There’s also a steady education to be had in this peer group, on a daily, granular level. Last week, Pilkington was talking through her experience launching a sales team with Greenhill’s cofounder. And, she notes, she now knows people through Founders Network so that next time she’s in San Francisco, there’s a standing opportunity to meet, work out of an office, and connect further.

“There are an awesome number of tools available to people within Vancouver, but the opportunity to connect to the global community is key, because otherwise you become too insular,” Greenhill says. “The opposite is also true – there is strength in face-to-face conversation that is different to anything you can post online anonymously in writing.
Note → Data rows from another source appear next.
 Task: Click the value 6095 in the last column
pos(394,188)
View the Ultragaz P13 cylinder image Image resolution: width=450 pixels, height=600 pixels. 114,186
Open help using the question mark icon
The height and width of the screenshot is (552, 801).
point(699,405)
The two work really well together.”

“All the people we’ve nominated share that mindset – and there’s a safety in knowing that everybody here understands the ‘founders code,’” she says. “The fact that it is selective in nature – being only founders – but includes people at different stages within the network – is actually very interesting. No matter how fast you’re growing, somebody just starting a new company can still help you with their lessons learned.”

HOME-GROWN RESOURCES ARE GROWING THE FOUNDERS POOL IN VANCOUVER

Since Daniel Dubois (Aug ‘15) launched Shareshed earlier this year he has already gotten a crash course in local tech culture as one of BC Business’s “30 under 30.” Program’s like Hootsuite’s Next Big Thing – where Dubois set up as an entrepreneur in residence – spread experience vertically from Vancouver’s first successes. Roger Hardy, who started Clearly Contacts and co-founded shoes.com, started in a VC fund that invested in ShareShed among other startups.

Courtesy of Hisakazu_Watanabe

Woods, peaks and sea make Vancouver a desirable place to live – and built an instant market for ShareShed.

ShareShed connects people who have outdoor equipment, like skis, kayaks or snowshoes, to those who want to rent or borrow it for the day. Dubois is just wrapping up a soon-to-be-announced seed round with Hardy and Holmes among other investors.

“It’s like the PayPal Mafia,” Dubois says – only half-kidding as he referenced the increasingly iconic “maple syrup mafia.” “Ryan Holmes (Hootesuite’s founder) is extremely passionate about not just building a successful business, but playing a role in building an ecosystem in Vancouver as a whole.”

“I feel extremely fortunate to be on the inside of it – I can’t even take credit, I feel like it’s being in the right place at the right time,” Dubois says.

“Someone like Alexandra (Greenhill) is also a pillar for the startup community – she’s just one of those people where every conversation she asks, how can I help.”

Dubois turns to his Vancouver founders connection and FN as a whole to find situational advice you can’t dig up in an article on, including subjects it’s tough to have a conversation around, such as specific investor situations or the dynamics of a founder’s equity split.

“In the Bay Area, you’re exposed to two assumptions: there is a bigger world out there, and we’re here to win,” Cheam – Neurio’s founder – notes approvingly. “Canadians are more modest – I’m more likely to second-guess myself if I say something like that to an investor or mentor here.”

Vancouver founders who share that semi-secret ambition find each other, in places like the Founders Network Vancouver Advisory Panel, and they find peers who magnify it.

“I needed a forum where I could shamelessly talk about the business and ask questions about it – and have it not all be about a fun time,” Cheam says of adding a peer group beyond her personal friendships with other founders.